Since the beginning of the year, we have tracked 171 proposed laws in 35 states affecting the initiative and referendum process. Please note that some of these are constitutional amendments requiring voter approval before going into effect. The Ballot Law Update is released on the last Wednesday of each month. Stay tuned to the Tuesday Count for weekly ballot law news.

Recent news

Oregon lawmakers back tougher laws on petition gathering firms: On Tuesday, May 28, the Oregon Senate voted 16 to 14 in favor of Senate Bill 154. The legislation would require petitioning firms to register with the Oregon Secretary of State and sign a statement swearing to comply with election laws. The bill also subjects the firms to criminal penalties if they break election laws. Supporters argue that the measure merely requires that petitioner firms meet the same regulations that individual canvassers and the chief petitioners of ballot measures have to. Opponents argue that the bill is an attack on initiative and referendum rights and that it could have a chilling effect on ballot proposals.[1]

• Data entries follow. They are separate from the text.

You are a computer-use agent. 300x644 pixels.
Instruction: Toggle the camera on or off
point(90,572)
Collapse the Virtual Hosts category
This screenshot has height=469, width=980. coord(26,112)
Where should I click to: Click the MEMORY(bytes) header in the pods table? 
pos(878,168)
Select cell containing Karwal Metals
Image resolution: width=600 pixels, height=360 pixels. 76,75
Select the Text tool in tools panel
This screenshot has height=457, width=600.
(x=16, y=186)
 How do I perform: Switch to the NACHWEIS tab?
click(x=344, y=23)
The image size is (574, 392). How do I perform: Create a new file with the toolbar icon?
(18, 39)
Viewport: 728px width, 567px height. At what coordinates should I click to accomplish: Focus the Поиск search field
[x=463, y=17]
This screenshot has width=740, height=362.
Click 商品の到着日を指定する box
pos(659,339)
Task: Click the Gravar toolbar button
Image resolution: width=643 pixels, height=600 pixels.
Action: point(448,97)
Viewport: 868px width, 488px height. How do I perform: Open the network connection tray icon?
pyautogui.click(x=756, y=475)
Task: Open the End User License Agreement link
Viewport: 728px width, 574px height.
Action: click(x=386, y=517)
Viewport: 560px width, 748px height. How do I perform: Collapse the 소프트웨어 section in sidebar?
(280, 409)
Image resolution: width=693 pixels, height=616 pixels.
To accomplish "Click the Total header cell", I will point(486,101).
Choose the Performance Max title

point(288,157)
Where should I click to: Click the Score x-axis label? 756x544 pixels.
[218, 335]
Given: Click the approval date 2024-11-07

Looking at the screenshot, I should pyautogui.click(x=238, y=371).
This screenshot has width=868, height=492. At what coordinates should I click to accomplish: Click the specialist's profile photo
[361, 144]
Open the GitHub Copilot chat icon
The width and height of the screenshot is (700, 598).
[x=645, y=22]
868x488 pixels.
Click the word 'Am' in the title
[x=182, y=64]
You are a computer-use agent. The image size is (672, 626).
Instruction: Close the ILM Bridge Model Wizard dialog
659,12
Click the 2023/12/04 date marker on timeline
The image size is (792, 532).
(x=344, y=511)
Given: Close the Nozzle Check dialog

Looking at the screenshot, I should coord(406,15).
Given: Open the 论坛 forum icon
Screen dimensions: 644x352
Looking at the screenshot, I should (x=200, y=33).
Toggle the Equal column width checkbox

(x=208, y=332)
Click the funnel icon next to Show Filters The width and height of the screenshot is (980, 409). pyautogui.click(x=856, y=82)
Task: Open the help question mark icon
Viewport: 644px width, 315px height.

Fight brewing over new signature requirements in Arizona: According to reports, opponents of Arizona's recently passed House Bill 2305 are meeting to discuss plans for preventing the law from taking effect. The law effectively makes it more difficult for Democratic and third-party candidates to achieve ballot access, while making it easier on Republican candidates. The bill does this by calculating signature requirements as a percentage of the total number of voters registered in a given district, as opposed to the current method, which is based on the number of registered voters of a given party. The bill also includes increased restrictions on the initiative process, ballot collection and the early-voting list. Supporters claim that the bill makes the election process fairer because it requires all candidates, regardless of party affiliation, to meet the same signature threshold. Reports indicate that opponents are discussing a referendum on the law in 2014 as a potential strategy for stopping it.[2]

Court actions

Federal court relaxes Virginia's petition circulator restrictions: On Wednesday, May 29, a three-judge panel of the United States Court of Appeals for the Fourth Circuit upheld a previous court ruling that declared the state's current laws prohibiting out-of-state residents from circulating petitions unconstitutional. The lawsuit was filed by Darryl Bonner, a professional petitioner for the Libertarian Party of Virginia and Pennsylvania. The state Board of Elections argued that the ban was necessary to preserve the election process's integrity and that abolishing it would make it too difficult to prevent voter fraud. Though Bonner's lawyers did not dispute the state's interest in fighting voter fraud, they did argue that better solutions were available, including requiring that out-of-state circulators sign an agreement to comply with subpoenas. In the court's decision, Judge Robert King said, "Simply stated, the Board has produced no concrete evidence of persuasive force explaining why the plaintiffs’ proposed solution, manifestly less restrictive of their First Amendment rights, would be unworkable or impracticable."[3]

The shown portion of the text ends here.